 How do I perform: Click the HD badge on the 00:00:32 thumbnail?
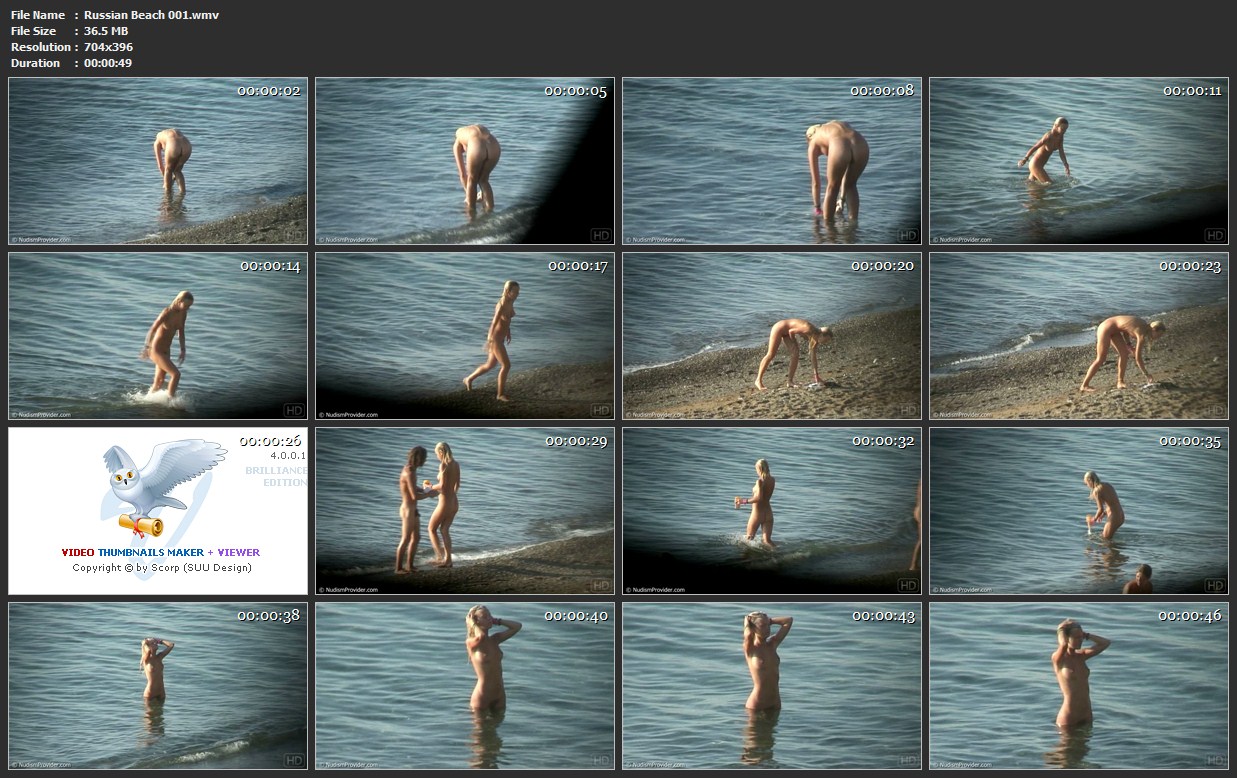[907, 585]
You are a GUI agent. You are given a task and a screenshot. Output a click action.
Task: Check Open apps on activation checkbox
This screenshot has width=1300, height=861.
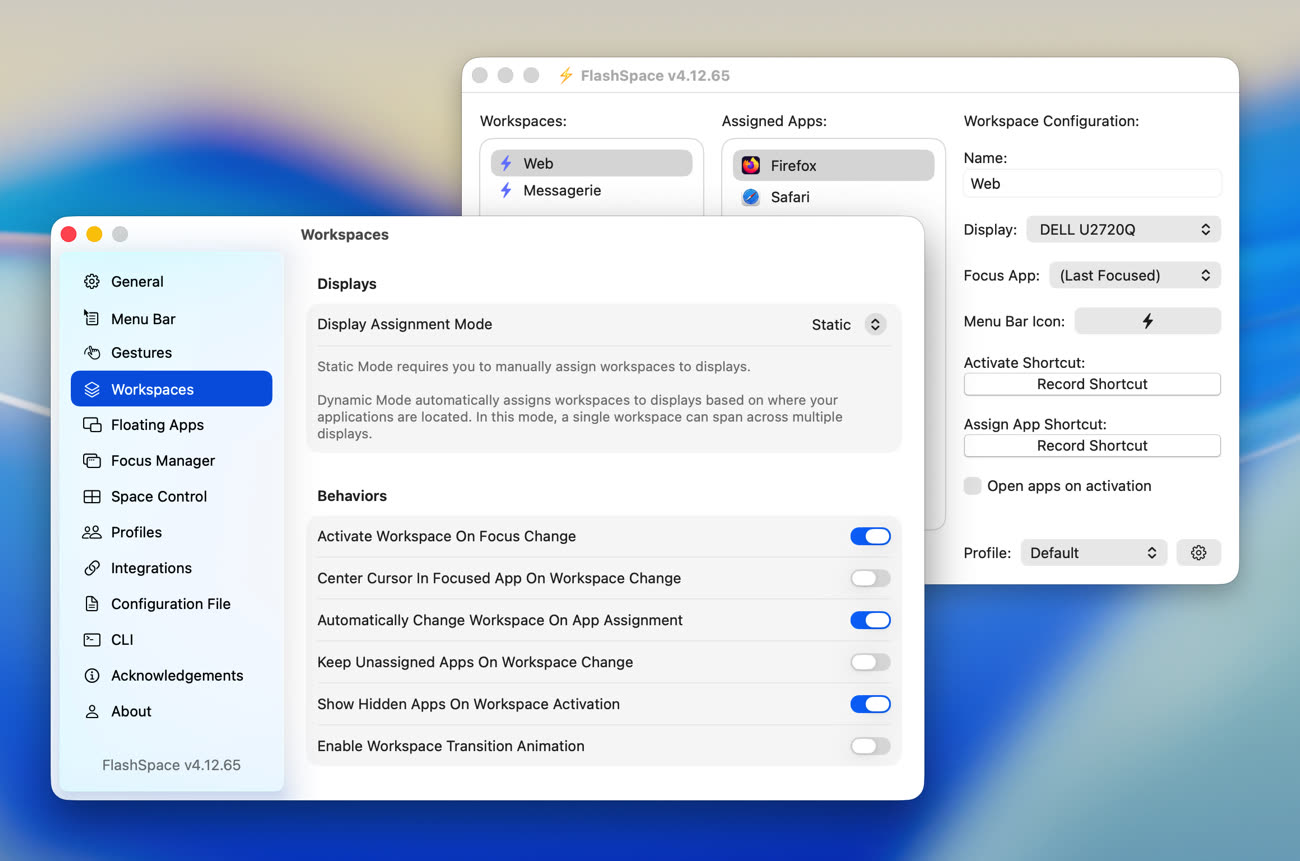point(972,486)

..........

- EXERCISE DETAILS -
The whole listing, minus its images, should be repeated exactly.

- RESPONSE TO THE EXERCISE -
 How do I perform: Click the HD badge on the 00:00:32 thumbnail?
[907, 585]
You are a GUI agent. You are given a task and a screenshot. Output a click action.
Task: Check Open apps on activation checkbox
This screenshot has width=1300, height=861.
point(972,486)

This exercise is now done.